Günümüz çocuk ve gençleri, teknolojik aletlerle iç içe bir yaşam sürmekte. 9 yaşında akıllı telefon ve tabletlerle tanışan çocuklar, birkaç yıl içinde internete, sosyal medyaya ve video oyunlarına bağımlı hale gelebiliyor. Araştırmalar, genç yaşta ekranla tanışmanın, ruh sağlığı üzerinde olumsuz etkiler yarattığını ve özellikle 13 yaşına gelindiğinde, depresyon riskinin önemli ölçüde artabileceğini ortaya koyuyor.
Gelişen teknoloji ile birlikte, çocukların ekran başında geçirdiği süre günden güne artıyor. Birçok uzman, çocukların günlük ekran sürelerinin sınırlandırılması gerektiğini vurguluyor. Uzmanlar, 2-5 yaş grubu çocuklar için ekran süresinin günde 1 saatle sınırlı tutulması gerektiğini belirtiyor. Ancak, 9 yaşındaki çocukların çoğu, bu sınırı çoktan aşıyor. Bu durum, yalnızca fiziksel sağlık açısından değil, psikolojik açıdan da ciddi sonuçlar doğuruyor.
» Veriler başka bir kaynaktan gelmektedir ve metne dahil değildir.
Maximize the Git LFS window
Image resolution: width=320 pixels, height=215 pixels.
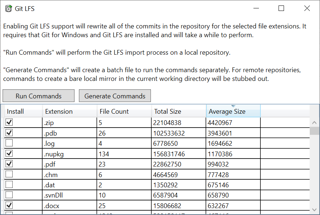[x=281, y=8]
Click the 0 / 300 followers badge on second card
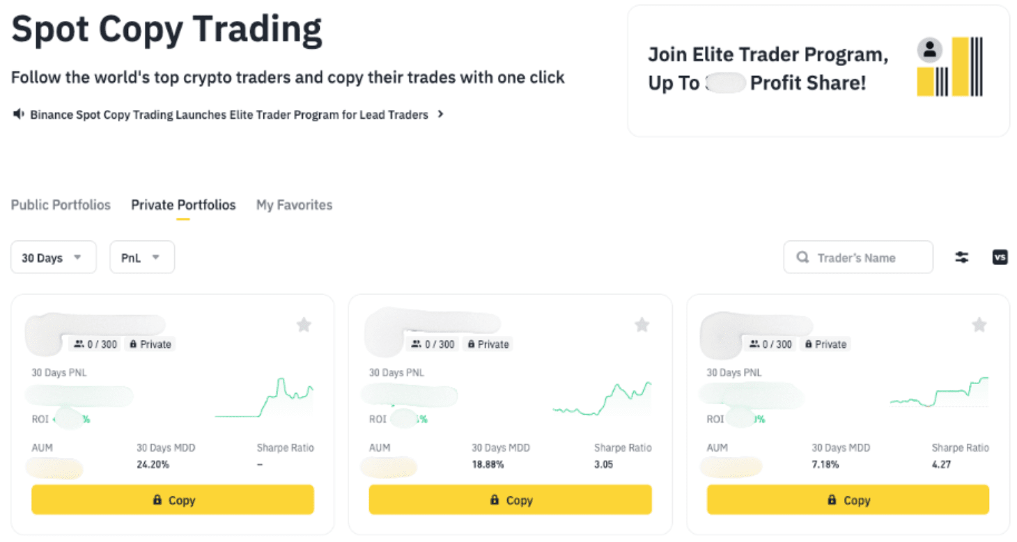The image size is (1017, 542). 433,344
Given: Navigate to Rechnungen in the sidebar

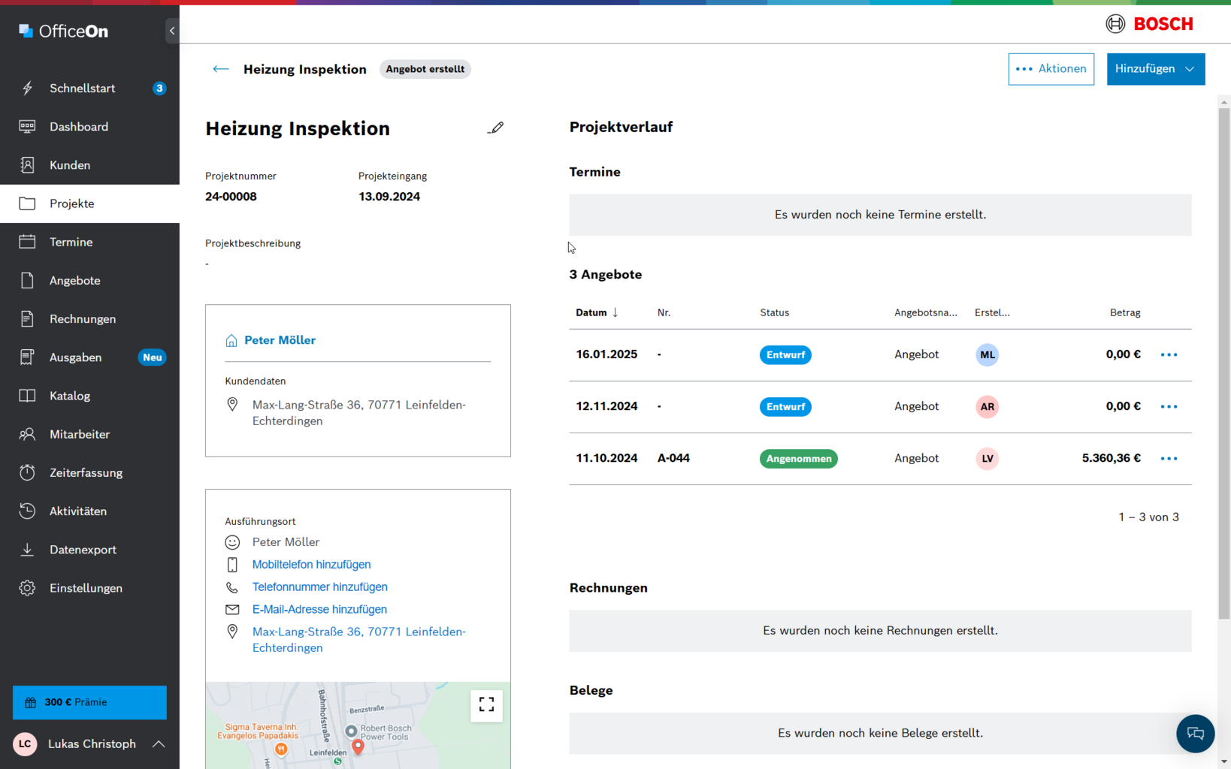Looking at the screenshot, I should [83, 319].
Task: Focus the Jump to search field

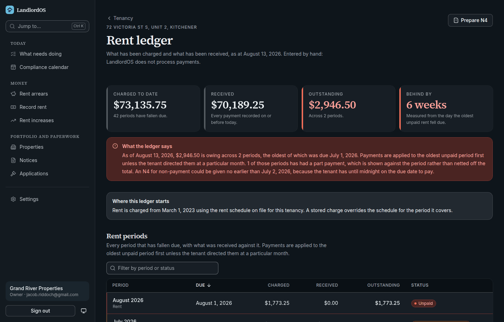Action: tap(47, 26)
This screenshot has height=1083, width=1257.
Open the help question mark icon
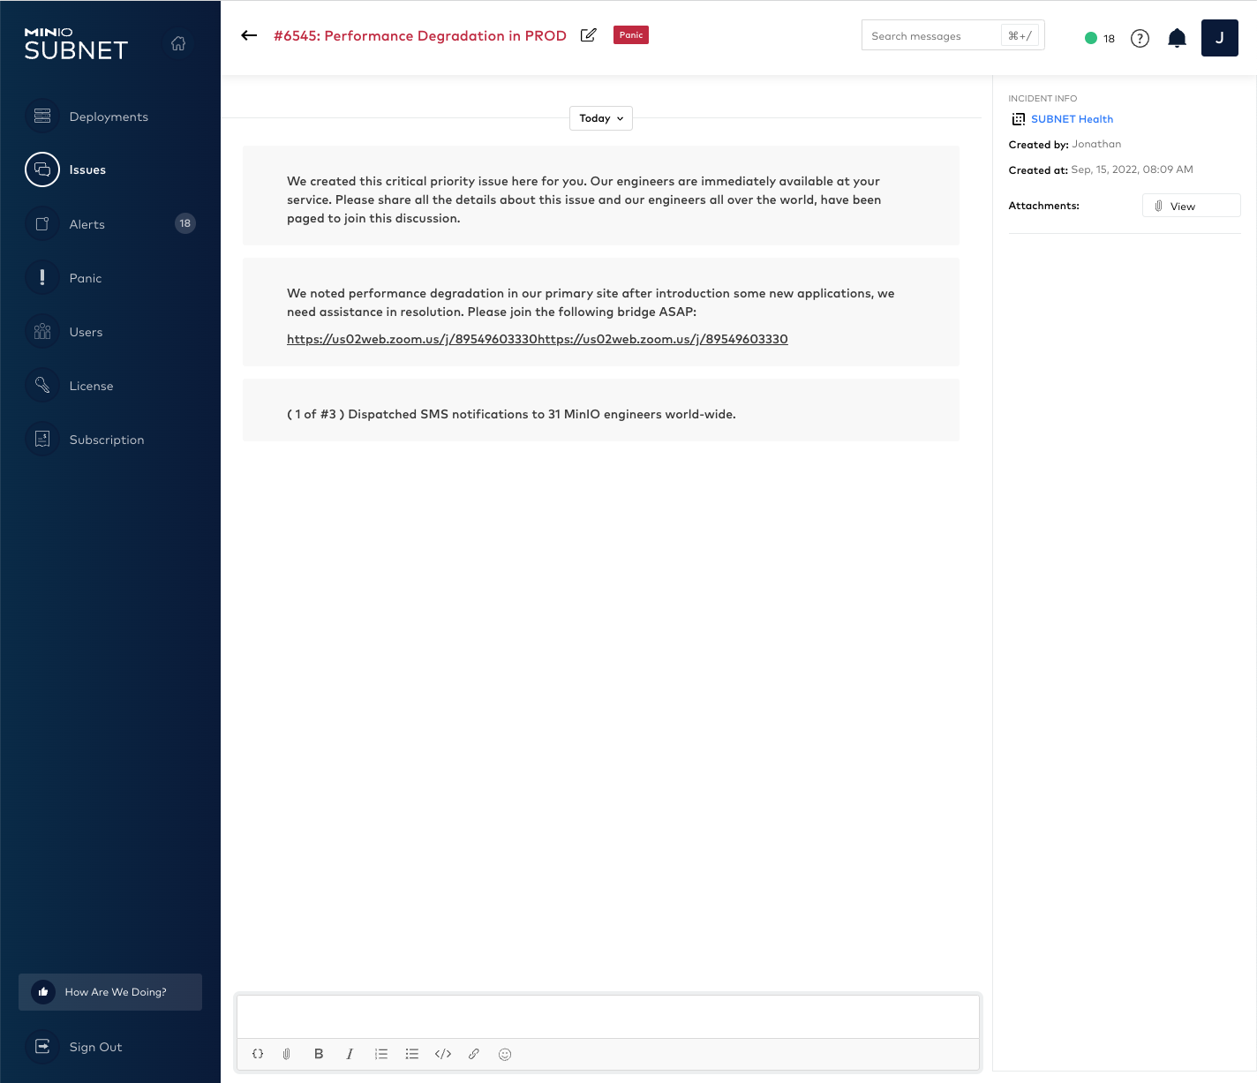click(1140, 38)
Çocuklar, sosyal medya platformlarında sürekli olarak başkalarıyla karşılaştırma yapma, 'beğeni' sayısına odaklanma ve sanal dünyada yaşanan olaylarla gerçek hayattaki deneyimlerini kıyaslama gibi durumlarla karşı karşıya kalıyor. Dolayısıyla, ergenlik dönemine doğru ilerlerken, ruhsal sağlık sorunları da daha sık görülmeye başlıyor. Ekran bağımlılığı, anksiyete, depresyon, düşük özsaygı gibi birçok probleme zemin hazırlıyor.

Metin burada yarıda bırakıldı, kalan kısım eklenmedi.